About 15% of people who see a doctor for chest pain do turn out to have a cardiac cause. The classic pattern for stable angina is chest pressure or tightness brought on by physical exertion, emotional stress, or anything that makes your heart work harder. Episodes typically last 2 to 5 minutes and ease when you stop the activity and rest. The pain often feels like squeezing or heavy pressure rather than a sharp stab.

Heart-related chest pain is more likely to radiate outward to the shoulders, neck, jaw, or arms, particularly the left arm. It may also come with shortness of breath, cold sweats, lightheadedness, or nausea. If your episodes follow a predictable pattern tied to exertion and consistently resolve with rest, that pattern itself is important information for your doctor, because it suggests the heart may not be getting enough blood flow during periods of increased demand.

Lung-Related Chest Pain

Pleurisy, an inflammation of the lining around the lungs, causes sharp, well-localized chest pain that gets noticeably worse with each deep breath, cough, or sneeze. It can also flare when you laugh or change positions. This “breathing-dependent” quality sets it apart from most other chest pain. Pleurisy often follows a respiratory infection and resolves as the underlying illness clears, though it can signal other conditions like pneumonia or, less commonly, a blood clot in the lung.

Symptoms That Need Immediate Attention

Intermittent chest pain deserves a medical evaluation, but certain features call for calling emergency services rather than scheduling an appointment:

  • Pressure, squeezing, or tightness in the center of the chest that lasts more than a few minutes or keeps coming back in waves
  • Pain spreading to the shoulders, neck, jaw, or one or both arms
  • Cold sweat or clammy skin alongside the chest discomfort
  • Shortness of breath, especially if it comes on at rest
  • Lightheadedness, dizziness, or nausea paired with any of the above

Some heart attacks don’t produce the dramatic crushing pain people expect. Jaw pain alone, unexplained shortness of breath, or pain that waxes and wanes can all be cardiac in origin, particularly in women, older adults, and people with diabetes.
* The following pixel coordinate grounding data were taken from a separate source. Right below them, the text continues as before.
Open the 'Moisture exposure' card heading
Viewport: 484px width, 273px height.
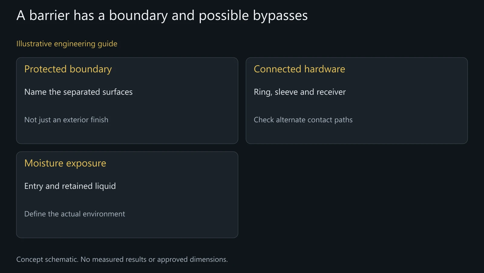pos(65,163)
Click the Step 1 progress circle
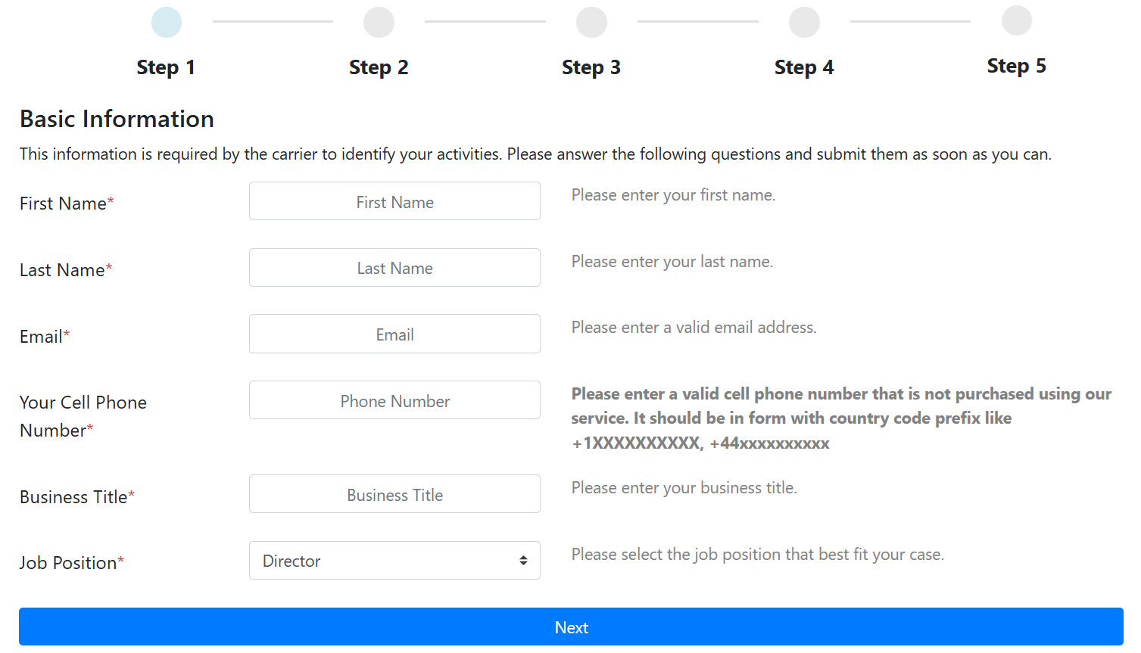This screenshot has width=1141, height=653. pos(167,22)
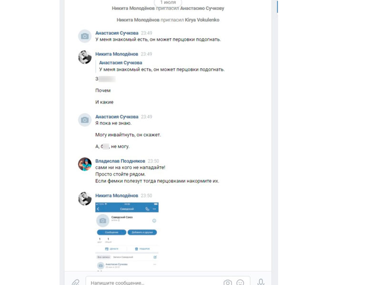Click the paperclip attachment icon

point(76,282)
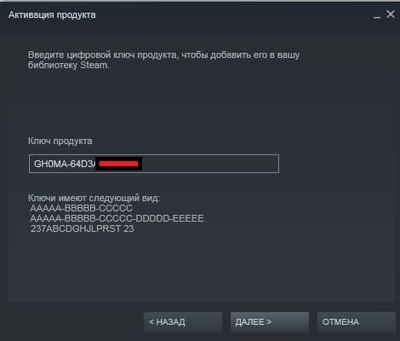Go back with the < НАЗАД button

pos(183,322)
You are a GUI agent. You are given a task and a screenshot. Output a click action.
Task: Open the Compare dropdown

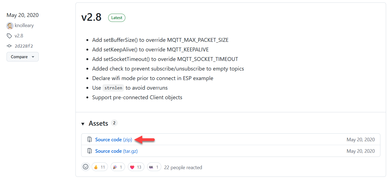pyautogui.click(x=23, y=57)
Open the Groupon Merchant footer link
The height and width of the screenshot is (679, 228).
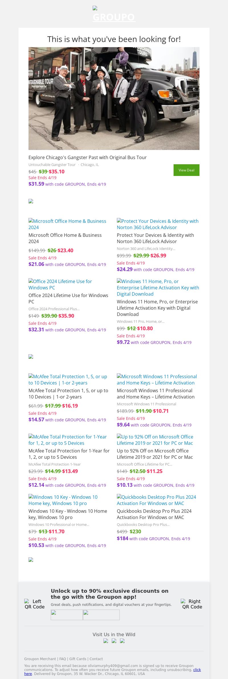coord(40,659)
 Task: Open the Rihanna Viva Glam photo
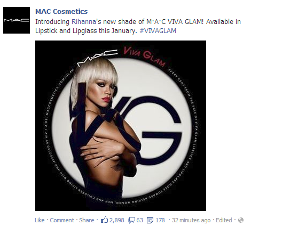pos(121,126)
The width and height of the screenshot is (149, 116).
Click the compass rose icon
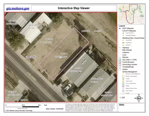[x=139, y=98]
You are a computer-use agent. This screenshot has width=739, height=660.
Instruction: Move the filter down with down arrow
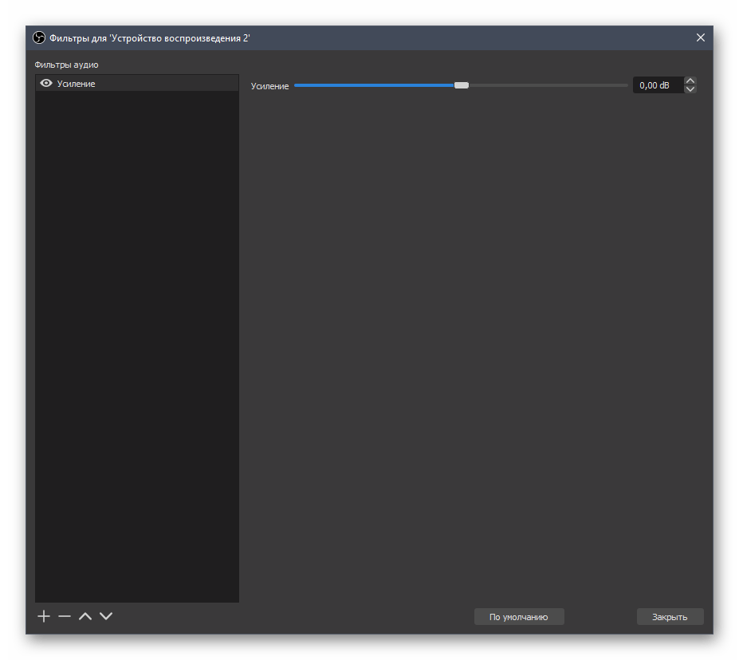pos(106,616)
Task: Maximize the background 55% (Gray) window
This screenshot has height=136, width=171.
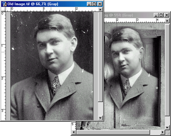Action: pyautogui.click(x=161, y=15)
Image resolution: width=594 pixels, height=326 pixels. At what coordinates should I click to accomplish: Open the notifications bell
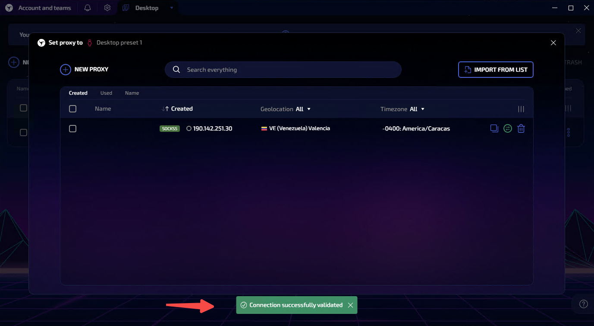88,8
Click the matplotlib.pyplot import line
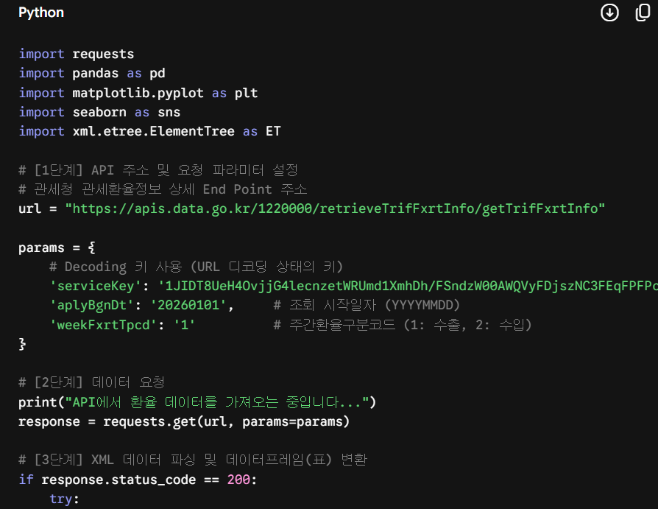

How Doctors Figure Out the Cause

An evaluation for intermittent chest pain usually starts with an electrocardiogram (EKG), a quick, painless test that records your heart’s electrical activity and can reveal signs of reduced blood flow or prior damage. If your risk for heart disease is low to moderate, the next step is often a stress test, where your heart is monitored while you walk on a treadmill to see how it responds to exertion. Some doctors opt for a CT scan of the coronary arteries instead, which can visualize blockages directly.

If cardiac testing comes back normal, the focus shifts to other systems. Your doctor may explore reflux with a trial of acid-suppressing medication, check for musculoskeletal causes through a physical exam, or screen for anxiety if your symptom pattern fits. Because the causes span multiple organ systems, it sometimes takes more than one visit and more than one type of testing to pin down the answer. Keeping a log of when your pain occurs, what you were doing, how long it lasted, and what helped can speed this process significantly.